* _Exercise material_:
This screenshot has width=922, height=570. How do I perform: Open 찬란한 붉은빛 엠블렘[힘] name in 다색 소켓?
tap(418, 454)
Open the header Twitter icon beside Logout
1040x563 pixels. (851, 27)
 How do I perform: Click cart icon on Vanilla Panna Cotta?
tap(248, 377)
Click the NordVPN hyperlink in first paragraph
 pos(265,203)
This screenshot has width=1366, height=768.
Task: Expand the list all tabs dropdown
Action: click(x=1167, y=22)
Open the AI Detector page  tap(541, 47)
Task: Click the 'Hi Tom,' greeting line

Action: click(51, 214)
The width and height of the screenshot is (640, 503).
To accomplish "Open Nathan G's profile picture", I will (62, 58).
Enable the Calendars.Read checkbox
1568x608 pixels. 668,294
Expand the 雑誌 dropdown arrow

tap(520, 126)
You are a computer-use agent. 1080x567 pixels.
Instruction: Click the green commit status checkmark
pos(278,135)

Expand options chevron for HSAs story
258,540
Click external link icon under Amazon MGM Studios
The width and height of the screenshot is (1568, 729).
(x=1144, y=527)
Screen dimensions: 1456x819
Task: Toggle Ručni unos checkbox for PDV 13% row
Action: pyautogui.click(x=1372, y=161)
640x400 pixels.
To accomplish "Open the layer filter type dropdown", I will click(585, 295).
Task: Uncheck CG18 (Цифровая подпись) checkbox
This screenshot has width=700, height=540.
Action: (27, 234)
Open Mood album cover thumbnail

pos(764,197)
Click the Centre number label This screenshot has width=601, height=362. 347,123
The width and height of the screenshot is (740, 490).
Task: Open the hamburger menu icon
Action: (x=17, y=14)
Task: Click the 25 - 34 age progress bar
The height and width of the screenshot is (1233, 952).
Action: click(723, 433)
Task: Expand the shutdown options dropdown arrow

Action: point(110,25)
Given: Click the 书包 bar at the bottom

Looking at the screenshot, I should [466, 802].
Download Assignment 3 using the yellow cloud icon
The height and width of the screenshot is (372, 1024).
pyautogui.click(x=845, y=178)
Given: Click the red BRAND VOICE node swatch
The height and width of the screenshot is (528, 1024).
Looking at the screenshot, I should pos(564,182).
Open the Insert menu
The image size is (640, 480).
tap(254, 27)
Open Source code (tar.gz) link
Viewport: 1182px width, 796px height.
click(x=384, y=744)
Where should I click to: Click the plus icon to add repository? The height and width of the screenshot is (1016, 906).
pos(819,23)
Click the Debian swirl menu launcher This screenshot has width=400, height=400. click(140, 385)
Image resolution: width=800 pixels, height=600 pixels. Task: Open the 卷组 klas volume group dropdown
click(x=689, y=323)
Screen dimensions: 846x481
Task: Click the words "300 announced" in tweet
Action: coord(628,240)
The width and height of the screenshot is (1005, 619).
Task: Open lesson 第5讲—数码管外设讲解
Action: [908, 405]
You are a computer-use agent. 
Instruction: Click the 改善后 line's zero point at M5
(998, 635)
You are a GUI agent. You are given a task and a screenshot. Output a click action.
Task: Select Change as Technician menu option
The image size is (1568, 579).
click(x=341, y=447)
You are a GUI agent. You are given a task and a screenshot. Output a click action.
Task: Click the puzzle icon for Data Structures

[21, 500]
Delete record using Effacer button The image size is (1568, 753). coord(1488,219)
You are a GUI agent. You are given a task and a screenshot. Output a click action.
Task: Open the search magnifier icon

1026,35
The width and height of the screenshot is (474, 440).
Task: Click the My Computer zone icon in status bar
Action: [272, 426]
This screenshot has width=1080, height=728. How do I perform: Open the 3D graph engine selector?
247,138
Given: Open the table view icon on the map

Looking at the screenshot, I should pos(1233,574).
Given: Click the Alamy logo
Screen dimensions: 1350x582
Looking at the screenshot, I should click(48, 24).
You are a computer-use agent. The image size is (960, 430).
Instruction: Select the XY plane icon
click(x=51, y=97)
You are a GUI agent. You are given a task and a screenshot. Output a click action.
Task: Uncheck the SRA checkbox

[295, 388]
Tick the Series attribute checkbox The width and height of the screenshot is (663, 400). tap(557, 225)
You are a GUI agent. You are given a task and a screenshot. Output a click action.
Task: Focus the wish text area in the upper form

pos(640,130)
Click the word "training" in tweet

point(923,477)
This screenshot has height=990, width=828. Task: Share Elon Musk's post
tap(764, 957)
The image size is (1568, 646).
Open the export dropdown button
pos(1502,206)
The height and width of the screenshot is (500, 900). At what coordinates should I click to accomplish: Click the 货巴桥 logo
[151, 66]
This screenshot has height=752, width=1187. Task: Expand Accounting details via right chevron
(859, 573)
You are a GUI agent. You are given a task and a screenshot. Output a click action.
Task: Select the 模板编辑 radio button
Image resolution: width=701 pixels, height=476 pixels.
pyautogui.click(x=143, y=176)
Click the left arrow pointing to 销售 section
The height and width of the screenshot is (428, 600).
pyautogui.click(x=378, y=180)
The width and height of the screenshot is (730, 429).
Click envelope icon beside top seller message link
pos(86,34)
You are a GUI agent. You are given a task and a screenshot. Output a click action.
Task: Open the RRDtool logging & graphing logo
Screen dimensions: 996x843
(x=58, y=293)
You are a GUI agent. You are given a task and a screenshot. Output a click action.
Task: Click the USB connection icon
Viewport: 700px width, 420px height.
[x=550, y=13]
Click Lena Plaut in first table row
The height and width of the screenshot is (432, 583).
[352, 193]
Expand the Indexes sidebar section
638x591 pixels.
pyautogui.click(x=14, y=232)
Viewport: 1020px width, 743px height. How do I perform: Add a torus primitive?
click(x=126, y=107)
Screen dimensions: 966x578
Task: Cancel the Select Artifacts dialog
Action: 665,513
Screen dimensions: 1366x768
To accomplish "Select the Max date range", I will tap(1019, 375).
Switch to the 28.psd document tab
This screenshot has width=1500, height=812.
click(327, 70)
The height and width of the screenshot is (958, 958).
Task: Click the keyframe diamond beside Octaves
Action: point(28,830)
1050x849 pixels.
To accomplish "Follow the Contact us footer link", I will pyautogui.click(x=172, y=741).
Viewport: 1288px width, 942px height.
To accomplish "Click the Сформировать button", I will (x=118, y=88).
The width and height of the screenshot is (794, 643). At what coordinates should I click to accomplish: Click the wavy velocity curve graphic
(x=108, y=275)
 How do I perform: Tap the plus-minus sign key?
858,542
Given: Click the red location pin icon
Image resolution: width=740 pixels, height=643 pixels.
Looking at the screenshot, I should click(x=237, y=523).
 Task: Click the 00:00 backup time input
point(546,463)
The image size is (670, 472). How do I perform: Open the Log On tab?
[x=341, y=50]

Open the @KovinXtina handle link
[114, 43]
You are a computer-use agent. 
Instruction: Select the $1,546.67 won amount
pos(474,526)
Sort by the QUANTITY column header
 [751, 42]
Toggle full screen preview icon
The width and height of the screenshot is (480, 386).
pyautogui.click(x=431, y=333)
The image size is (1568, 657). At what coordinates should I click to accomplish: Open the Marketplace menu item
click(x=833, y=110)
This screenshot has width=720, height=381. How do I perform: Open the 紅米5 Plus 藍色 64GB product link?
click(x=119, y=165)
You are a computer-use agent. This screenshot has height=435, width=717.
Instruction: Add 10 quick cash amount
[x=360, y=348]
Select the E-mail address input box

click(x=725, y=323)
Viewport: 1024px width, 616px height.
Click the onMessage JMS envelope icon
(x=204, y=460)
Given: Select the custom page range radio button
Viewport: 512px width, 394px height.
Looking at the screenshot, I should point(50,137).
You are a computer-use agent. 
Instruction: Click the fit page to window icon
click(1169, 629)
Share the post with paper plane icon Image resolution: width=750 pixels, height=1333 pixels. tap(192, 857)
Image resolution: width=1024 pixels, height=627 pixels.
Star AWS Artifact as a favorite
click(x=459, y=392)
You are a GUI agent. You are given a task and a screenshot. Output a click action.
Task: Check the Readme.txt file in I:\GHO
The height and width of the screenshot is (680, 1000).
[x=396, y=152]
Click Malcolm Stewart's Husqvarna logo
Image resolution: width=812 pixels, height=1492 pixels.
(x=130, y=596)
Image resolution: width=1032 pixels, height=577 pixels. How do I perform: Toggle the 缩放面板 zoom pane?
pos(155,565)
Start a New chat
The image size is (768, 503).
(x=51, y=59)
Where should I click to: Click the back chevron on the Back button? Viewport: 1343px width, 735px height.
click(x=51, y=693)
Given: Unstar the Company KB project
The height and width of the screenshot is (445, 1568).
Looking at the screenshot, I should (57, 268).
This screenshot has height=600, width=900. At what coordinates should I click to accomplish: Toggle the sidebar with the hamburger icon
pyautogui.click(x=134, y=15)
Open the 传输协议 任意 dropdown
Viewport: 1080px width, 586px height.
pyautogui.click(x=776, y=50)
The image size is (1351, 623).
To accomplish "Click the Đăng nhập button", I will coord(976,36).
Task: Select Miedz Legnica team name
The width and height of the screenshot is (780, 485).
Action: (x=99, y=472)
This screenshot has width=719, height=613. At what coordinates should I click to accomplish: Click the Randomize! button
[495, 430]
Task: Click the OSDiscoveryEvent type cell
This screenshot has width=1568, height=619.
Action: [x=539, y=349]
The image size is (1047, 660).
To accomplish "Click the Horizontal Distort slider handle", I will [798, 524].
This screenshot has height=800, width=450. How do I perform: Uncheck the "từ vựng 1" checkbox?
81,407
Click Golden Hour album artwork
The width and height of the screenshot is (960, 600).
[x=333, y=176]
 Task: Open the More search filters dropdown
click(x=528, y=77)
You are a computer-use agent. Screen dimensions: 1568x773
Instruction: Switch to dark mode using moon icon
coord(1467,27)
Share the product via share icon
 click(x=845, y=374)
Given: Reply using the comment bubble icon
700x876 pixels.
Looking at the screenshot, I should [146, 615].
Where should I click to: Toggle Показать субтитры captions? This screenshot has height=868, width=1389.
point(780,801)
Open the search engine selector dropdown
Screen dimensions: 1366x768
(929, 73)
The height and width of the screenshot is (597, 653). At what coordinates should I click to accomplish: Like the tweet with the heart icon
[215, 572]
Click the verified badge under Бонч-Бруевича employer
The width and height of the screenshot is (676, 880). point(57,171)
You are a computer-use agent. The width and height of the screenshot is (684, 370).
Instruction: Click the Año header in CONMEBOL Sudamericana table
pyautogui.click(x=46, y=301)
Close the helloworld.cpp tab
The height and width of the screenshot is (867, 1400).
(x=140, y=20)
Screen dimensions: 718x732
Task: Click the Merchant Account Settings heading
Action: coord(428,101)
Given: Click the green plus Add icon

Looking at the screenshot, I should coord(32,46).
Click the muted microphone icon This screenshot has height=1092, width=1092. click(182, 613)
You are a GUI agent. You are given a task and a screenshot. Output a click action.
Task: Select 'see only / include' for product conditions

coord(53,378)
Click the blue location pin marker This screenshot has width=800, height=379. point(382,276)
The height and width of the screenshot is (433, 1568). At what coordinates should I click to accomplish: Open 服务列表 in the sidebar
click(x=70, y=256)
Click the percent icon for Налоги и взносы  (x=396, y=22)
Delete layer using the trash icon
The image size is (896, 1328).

* _What is expected_: Gather each line of the listing containing the word "layer" and show it.

* _The answer_:
To accomplish "Open the layer filter type dropdown", I will click(585, 295).
Delete layer using the trash icon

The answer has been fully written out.